L’inhumation aura lieu le 9 juillet au mausolée de l’imam Reza, à Machhad, dans le nord-est du pays, sa ville natale et l’une des cités les plus sacrées d’Iran.
On ignore toujours si Mojtaba Khamenei, qui n’est pas apparu en public depuis la mort de son père, assistera aux funérailles à un moment ou à un autre.
Depuis sa prise de fonctions, le fils du défunt dirigeant s’est adressé à la nation par des messages écrits, lus à l’antenne de la télévision d’État.
Des médias américains ont par ailleurs rapporté qu’il aurait été grièvement blessé, le secrétaire américain à la Défense, Pete Hegseth, allant jusqu’à le décrire comme "défiguré".
Téhéran n’a pas officiellement réagi à ces affirmations.
Le Liban attend le retrait israélien
Sur le front libanais, les combats entre Israël et le Hezbollah restent relativement limités, même si l’Agence nationale de presse a fait état mercredi soir d’une frappe dans la ville méridionale de Nabatieh, sans mention de victimes.

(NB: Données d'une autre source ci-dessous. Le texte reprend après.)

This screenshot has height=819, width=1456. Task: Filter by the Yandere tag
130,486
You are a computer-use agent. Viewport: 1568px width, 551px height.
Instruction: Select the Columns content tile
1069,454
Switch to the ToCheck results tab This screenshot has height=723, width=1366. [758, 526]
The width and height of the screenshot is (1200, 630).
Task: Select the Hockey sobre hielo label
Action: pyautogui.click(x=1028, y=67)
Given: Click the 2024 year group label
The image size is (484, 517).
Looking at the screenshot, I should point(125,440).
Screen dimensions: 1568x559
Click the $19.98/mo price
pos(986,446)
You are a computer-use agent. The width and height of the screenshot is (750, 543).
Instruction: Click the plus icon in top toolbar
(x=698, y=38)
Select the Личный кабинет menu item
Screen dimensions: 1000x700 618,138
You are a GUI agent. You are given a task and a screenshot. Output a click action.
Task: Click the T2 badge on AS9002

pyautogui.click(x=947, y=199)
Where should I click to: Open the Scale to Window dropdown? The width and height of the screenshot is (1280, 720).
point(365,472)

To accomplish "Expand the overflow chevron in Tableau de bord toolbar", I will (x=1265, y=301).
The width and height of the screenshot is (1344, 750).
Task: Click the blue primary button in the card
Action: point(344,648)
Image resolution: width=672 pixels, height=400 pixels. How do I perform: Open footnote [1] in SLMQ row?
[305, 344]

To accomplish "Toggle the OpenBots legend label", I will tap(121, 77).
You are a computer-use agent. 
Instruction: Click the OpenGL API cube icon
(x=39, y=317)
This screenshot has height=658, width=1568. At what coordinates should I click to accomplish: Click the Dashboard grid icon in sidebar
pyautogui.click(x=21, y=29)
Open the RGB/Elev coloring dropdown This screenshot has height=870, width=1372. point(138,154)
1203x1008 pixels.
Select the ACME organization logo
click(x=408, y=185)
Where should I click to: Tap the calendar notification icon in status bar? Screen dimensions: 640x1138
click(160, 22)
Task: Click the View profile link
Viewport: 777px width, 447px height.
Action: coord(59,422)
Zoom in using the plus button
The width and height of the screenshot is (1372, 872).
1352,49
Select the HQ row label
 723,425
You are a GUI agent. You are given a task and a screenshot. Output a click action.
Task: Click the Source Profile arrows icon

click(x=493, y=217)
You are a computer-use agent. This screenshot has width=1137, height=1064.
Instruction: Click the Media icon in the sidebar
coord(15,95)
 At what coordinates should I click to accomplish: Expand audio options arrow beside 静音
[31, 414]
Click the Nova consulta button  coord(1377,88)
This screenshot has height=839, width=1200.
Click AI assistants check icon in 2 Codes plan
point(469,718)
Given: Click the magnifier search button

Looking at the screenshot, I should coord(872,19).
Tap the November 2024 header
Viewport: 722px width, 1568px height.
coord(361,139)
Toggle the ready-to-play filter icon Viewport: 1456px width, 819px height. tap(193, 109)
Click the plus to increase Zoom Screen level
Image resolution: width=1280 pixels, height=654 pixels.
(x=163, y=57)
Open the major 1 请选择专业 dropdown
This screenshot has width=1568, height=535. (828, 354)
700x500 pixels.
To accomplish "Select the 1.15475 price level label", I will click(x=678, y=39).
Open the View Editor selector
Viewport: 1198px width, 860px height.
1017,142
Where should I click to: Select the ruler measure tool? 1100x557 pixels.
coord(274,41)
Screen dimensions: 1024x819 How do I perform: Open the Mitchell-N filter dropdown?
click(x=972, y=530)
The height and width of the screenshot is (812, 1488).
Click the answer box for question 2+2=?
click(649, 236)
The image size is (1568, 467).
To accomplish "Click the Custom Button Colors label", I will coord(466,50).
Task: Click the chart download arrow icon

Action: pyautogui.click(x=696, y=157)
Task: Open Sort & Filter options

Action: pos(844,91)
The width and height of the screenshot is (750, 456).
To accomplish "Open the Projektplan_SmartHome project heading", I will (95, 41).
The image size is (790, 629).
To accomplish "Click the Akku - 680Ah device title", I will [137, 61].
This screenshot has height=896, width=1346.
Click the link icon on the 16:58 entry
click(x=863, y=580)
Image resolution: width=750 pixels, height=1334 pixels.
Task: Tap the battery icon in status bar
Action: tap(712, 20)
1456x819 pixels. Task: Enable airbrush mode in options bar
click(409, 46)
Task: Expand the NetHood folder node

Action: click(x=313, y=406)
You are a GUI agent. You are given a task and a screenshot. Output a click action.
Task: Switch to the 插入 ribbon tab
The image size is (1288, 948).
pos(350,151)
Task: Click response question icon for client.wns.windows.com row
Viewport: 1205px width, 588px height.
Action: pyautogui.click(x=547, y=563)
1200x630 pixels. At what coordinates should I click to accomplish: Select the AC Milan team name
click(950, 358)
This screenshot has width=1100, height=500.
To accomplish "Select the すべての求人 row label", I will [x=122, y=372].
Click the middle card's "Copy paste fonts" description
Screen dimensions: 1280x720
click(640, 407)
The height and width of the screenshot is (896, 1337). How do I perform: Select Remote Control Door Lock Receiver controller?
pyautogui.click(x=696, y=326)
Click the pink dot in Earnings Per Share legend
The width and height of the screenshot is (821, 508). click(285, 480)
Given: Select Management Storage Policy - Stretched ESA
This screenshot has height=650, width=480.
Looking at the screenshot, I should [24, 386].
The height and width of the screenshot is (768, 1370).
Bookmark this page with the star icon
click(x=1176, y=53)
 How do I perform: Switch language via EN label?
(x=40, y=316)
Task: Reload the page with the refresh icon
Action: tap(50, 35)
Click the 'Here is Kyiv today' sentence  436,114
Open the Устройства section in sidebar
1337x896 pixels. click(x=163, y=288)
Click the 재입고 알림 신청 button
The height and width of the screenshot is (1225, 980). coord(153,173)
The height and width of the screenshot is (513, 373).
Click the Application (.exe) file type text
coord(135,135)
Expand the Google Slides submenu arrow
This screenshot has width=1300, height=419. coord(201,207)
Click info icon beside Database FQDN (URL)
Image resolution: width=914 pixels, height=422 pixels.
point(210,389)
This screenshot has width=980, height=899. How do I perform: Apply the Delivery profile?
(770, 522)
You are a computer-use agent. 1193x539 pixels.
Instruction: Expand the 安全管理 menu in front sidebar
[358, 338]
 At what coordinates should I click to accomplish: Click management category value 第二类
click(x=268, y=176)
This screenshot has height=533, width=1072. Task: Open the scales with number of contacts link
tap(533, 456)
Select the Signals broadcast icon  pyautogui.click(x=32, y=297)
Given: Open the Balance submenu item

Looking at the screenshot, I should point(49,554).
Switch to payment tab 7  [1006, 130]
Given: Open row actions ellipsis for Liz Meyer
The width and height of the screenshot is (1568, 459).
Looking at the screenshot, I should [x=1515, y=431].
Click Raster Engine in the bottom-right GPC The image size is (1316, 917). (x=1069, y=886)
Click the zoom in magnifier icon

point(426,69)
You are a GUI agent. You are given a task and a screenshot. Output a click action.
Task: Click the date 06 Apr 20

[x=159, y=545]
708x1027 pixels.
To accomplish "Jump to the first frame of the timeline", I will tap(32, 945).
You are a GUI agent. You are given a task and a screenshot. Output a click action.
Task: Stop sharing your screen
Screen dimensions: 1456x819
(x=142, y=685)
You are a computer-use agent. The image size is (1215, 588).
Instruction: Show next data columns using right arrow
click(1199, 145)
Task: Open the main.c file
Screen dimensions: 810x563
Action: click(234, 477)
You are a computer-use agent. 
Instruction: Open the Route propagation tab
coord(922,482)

Le Liban attend toujours qu’Israël entame son retrait des "zones pilotes" où l’armée libanaise doit se déployer, conformément à un accord-cadre entre les deux pays.
Le ministre israélien de la Défense, Israel Katz, a déclaré mercredi que l’armée israélienne resterait « jusqu’à nouvel ordre » dans ce qu’Israël qualifie de "zones de sécurité" au Liban, en Syrie et dans la bande de Gaza.
Le président libanais Joseph Aoun a défendu jeudi les négociations avec Israël, estimant qu’elles ne constituaient pas une trahison et réaffirmant qu’il ne céderait "pas un seul pouce du territoire libanais", selon la présidence.
La dernière guerre a éclaté le 2 mars, lorsque le Hezbollah – principal mouvement armé du réseau de supplétifs de l’Iran, l’"Axe de la résistance", qui comprend aussi les Houthis au Yémen, le Hamas à Gaza et des milices en Irak – a tiré des missiles sur Israël en représailles aux frappes américano-israéliennes ayant tué l’ayatollah Ali Khamenei.
Israël a riposté par des frappes aériennes et une offensive terrestre ayant fait plus de 4 200 morts au Liban, selon les autorités.
Téhéran martèle que tout accord de paix définitif avec les États-Unis devra inclure la fin de ce conflit parallèle et le retrait des troupes israéliennes du sud du Liban, dont une partie reste occupée par Israël.